— Мы разговаривали со многими людьми. Я подозревал брата девушки.
— Какого брата? У нее не было братьев, Сальвадор.
— Брат. Певец.
— Братьев не было. Это были две сестры.
— Я знаю! — воскликнул Сальвадор.
Он вдруг разозлился и теперь не хотел смотреть на ученика. Отвернувшись, он обратил лицо к окну, и стали видны морщины на его шее и обвисшая мешком кожа под подбородком. Сантос сильно постарел с тех пор, как Сарате видел его в последний раз.
— Мы ищем сутулого человека. С сорок пятым размером ноги.
— Человек с горбом, да. Я помню, был один.
— Кто?
— Жил-был Горбун на горбатом мосту, монетку нашел он в горбатом лесу… А вот имени его я не помню…
Он задумался, словно ища это имя в памяти. Но мысли его уже спутались, догадался Сарате. И погладил его по руке, собравшись уходить.
— Прощай, Сальвадор. Береги себя.
Он поцеловал его в лоб и направился к двери, стараясь не шуметь, словно боялся разбудить старика. Уже открывая дверь, он услышал голос Сальвадора.
— Вы ищете не горбуна.
Сарате повернулся. Сальвадор смотрел на него налитыми кровью глазами.

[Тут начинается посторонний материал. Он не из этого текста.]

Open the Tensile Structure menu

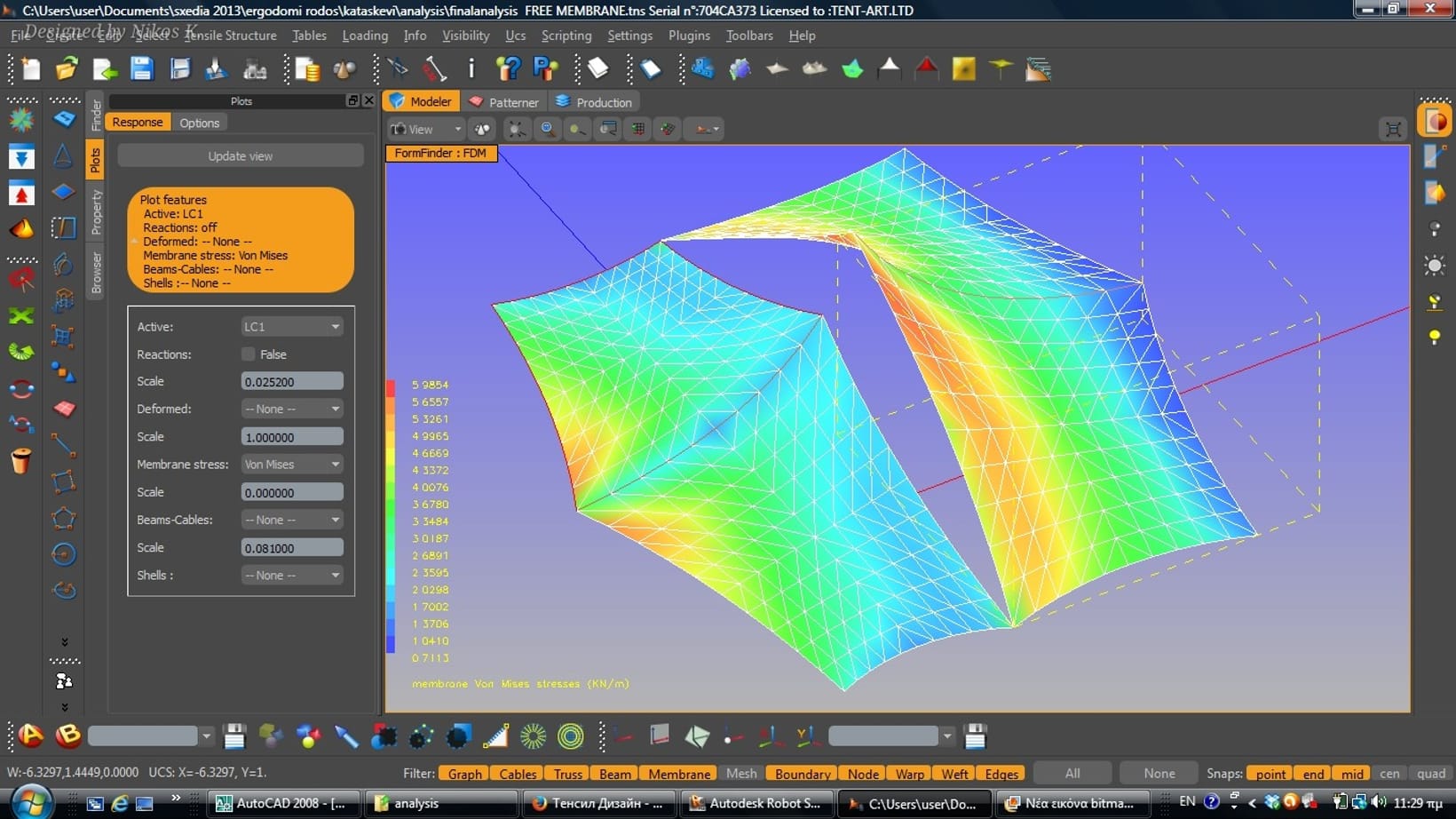(230, 36)
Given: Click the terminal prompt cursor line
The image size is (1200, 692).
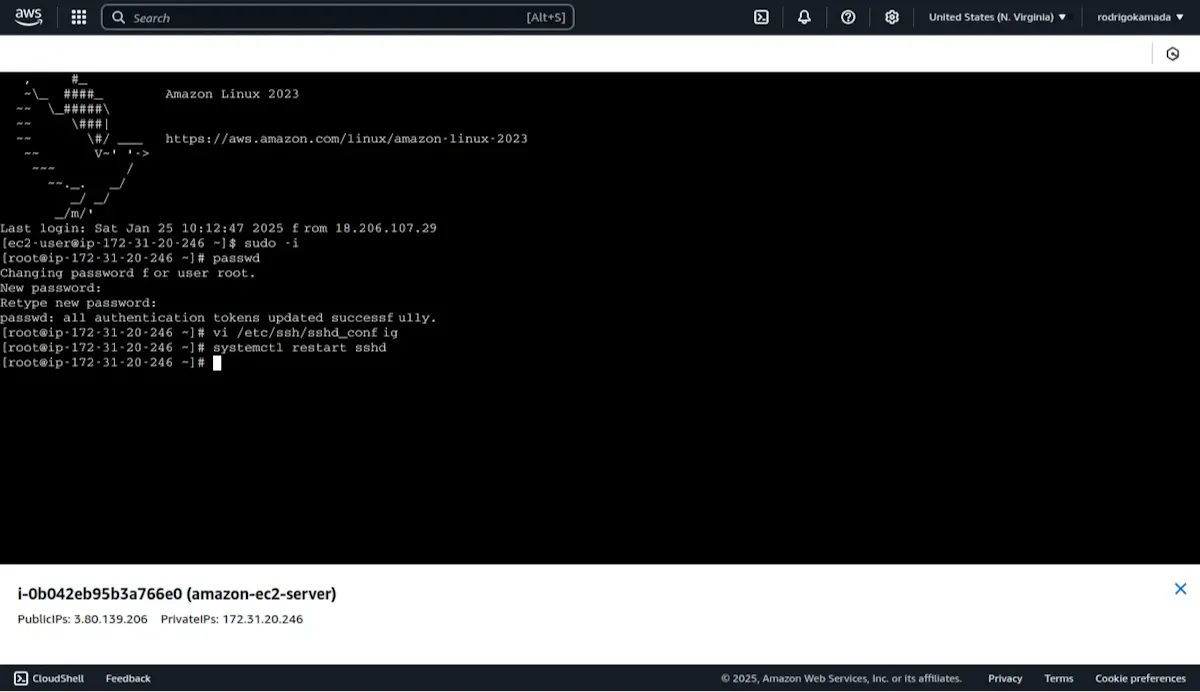Looking at the screenshot, I should tap(110, 363).

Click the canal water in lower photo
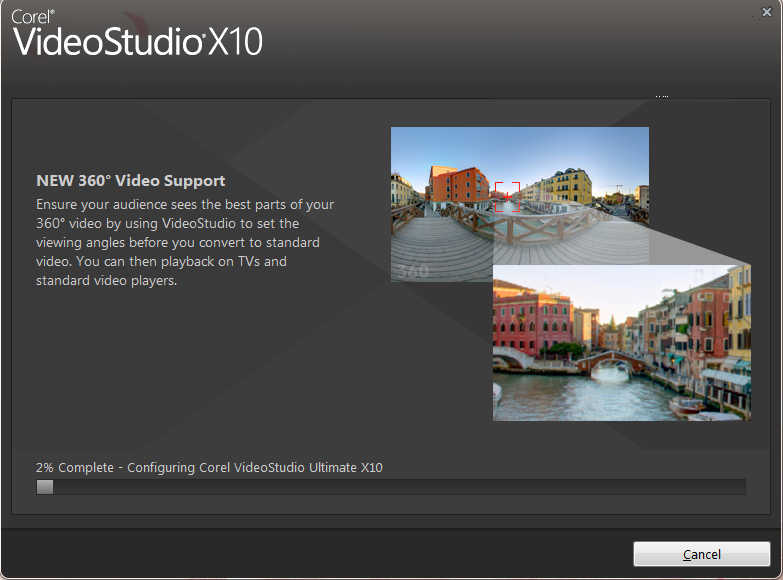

— Не заблуждайся, сынок. Вы ищете дьявола.
Глава 29
—
Она сидела в баре
— Хоакин, я ухожу. Запиши все, что я тебе должна.
Перед тем как выйти, она увидела у стойки Сарате.
— Что ты здесь делаешь?
— Пришел тебя послушать.
Ей не нравилось, решительно не нравилось, когда кто-то влезал в ее жизнь без приглашения. А приглашение, сделанное однажды, вовсе не будет действительным всегда.
— Ну, я уже закончила петь, можешь валить, Сарате, свободен.
— Я подумал, что мы могли бы выпить.
— А потом пойти ко мне домой трахаться…
— Была и такая мысль.
Сарате попытался отшутиться, не уловив тона инспектора — жесткого, а не игривого. Надо быть более чутким, угадывать, что думает другой, что стоит за словами собеседника. Пока он этому не научится, ему не стать хорошим полицейским.
— Мой ответ — нет. Если я когда-нибудь захочу, чтобы ты пришел ко мне, я позвоню тебе и прямо скажу об этом. Пока.
— Прости, если у тебя дома сын… я не хотел побеспокоить.
Похоже, его оправдание ее оскорбило. Элена на несколько мгновений потеряла самообладание.
— Что ты знаешь о моем сыне? Кто тебе сказал?
Она почти кричала, впившись взглядом в его лицо. Казалось, она вот-вот его ударит.
— Прости, я ничего не знаю, просто видел у тебя шрам от кесарева, и…
— Никогда не спрашивай о нем. Мой сын — это только мое дело и касается только меня. Не смей больше говорить о моем сыне…
Оставшись один, Сарате долго смотрел ей вслед, а потом попросил еще бутылку «Мау». Через некоторое время, вполне достаточное для того, чтобы Элена добралась до дома, он вышел из бара и направился к Пласа-Майор. Было еще не поздно, и по площади прогуливались туристы, в основном иностранцы, но оживления, царившего на соседней Пуэрта-дель-Соль, здесь не было и в помине. Как будто к площади потеряли интерес, как только инквизиция перестала сжигать на ней еретиков и евреев, если, конечно, такое тут и в самом деле происходило — в этот час она походила на опустевший к ночи овощной рынок.
Стоя в самом центре, он смотрел на балкон квартиры инспектора. Он не собирался расспрашивать ее о сыне, он просто думал, что проведет несколько дней в ее доме, думал о ней и, возможно, о своем отце.